The Audio-Visual Video Parsing task aims to recognize and temporally localize all events occurring in either the audio or visual stream, or both. Capturing accurate event semantics for each audio/visual segment is vital. Prior works directly utilize the extracted holistic audio and visual features for intra- and cross-modal temporal interactions. However, each segment may contain multiple events, resulting in semantically mixed holistic features that can lead to semantic interference during intra- or cross-modal interactions: the event semantics of one segment may incorporate semantics of unrelated events from other segments. To address this issue, our method begins with a Class-Aware Feature Decoupling (CAFD) module, which explicitly decouples the semantically mixed features into distinct class-wise features, including multiple event-specific features and a dedicated background feature. The decoupled class-wise features enable our model to selectively aggregate useful semantics for each segment from clearly matched classes contained in other segments, preventing semantic interference from irrelevant classes. Specifically, we further design a Fine-Grained Semantic Enhancement module for encoding intra- and cross-modal relations. It comprises a Segment-wise Event Co-occurrence Modeling (SECM) block and a Local-Global Semantic Fusion (LGSF) block. The SECM exploits inter-class dependencies of concurrent events within the same timestamp with the aid of a new event co-occurrence loss. The LGSF further enhances the event semantics of each segment by incorporating relevant semantics from more informative global video features. Extensive experiments validate the effectiveness of the proposed modules and loss functions, resulting in a new state-of-the-art parsing performance.

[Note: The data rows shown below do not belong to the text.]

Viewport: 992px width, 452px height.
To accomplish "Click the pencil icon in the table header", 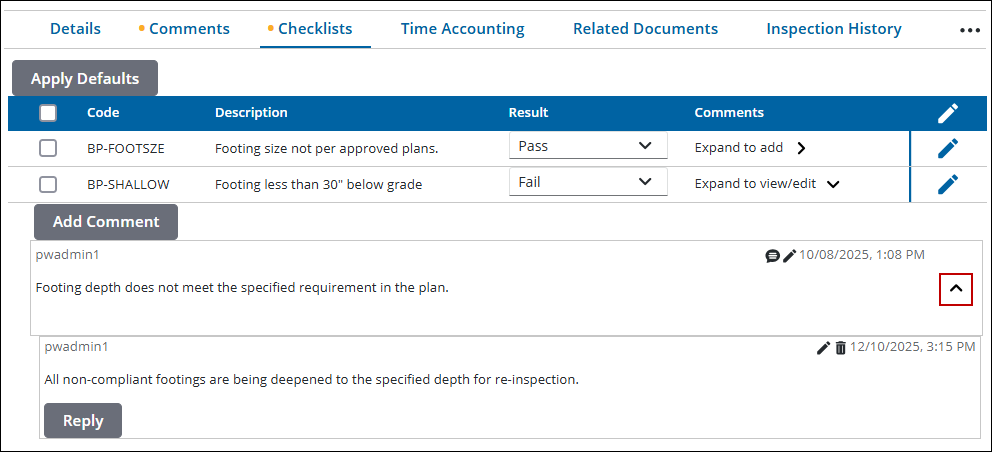I will (947, 113).
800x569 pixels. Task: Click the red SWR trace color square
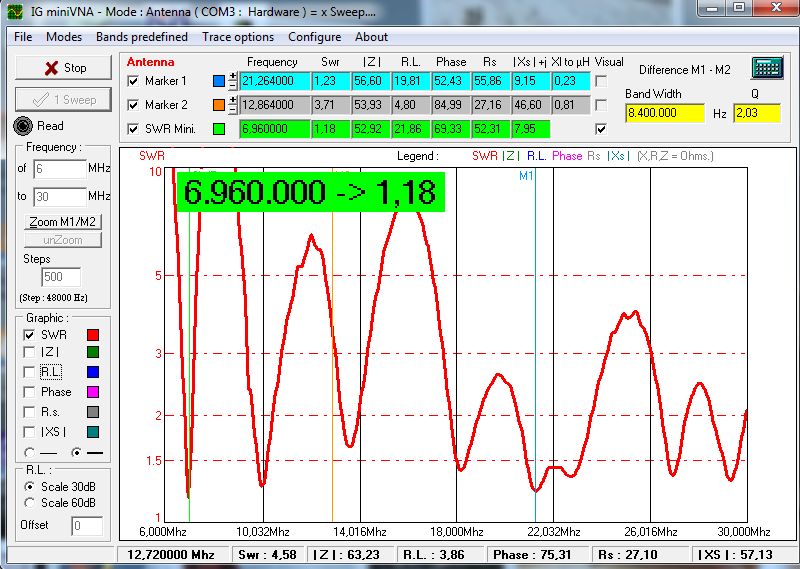(94, 335)
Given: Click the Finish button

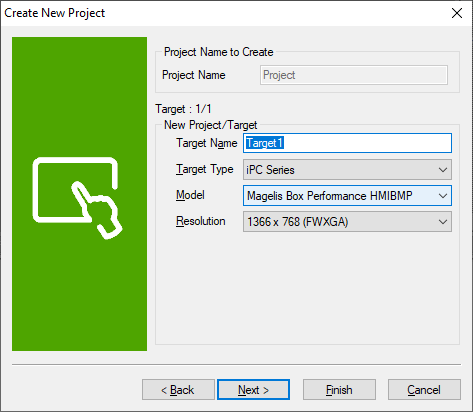Looking at the screenshot, I should pos(339,389).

翻译：视听视频解析任务旨在识别并时间定位音频流、视觉流或两者中发生的所有事件。为每个音频/视觉片段捕获准确的事件语义至关重要。先前工作直接利用提取的整体音频和视觉特征进行模态内与跨模态时间交互。然而，每个片段可能包含多个事件，导致语义混杂的整体特征，进而在模态内或跨模态交互中引发语义干扰：一个片段的事件语义可能融入其他片段中无关事件的语义。为解决此问题，本方法首先提出类感知特征解耦模块，将语义混杂的特征显式解耦为不同的类感知特征，包括多个事件特定特征及专用背景特征。解耦后的类感知特征使模型能够从其他片段所含的明确匹配类别中，选择性地聚合对每个片段有用的语义，避免来自无关类别的语义干扰。具体而言，我们进一步设计了细粒度语义增强模块来编码模态内与跨模态关系。该模块包含片段级事件共现建模块与局部-全局语义融合块。片段级事件共现建模块借助新提出的事件共现损失，利用同一时间戳内并发事件的类间依赖关系。局部-全局语义融合块通过融合来自信息更丰富的全局视频特征中的相关语义，进一步增强每个片段的事件语义。大量实验验证了所提模块与损失函数的有效性，最终实现了新的最先进解析性能。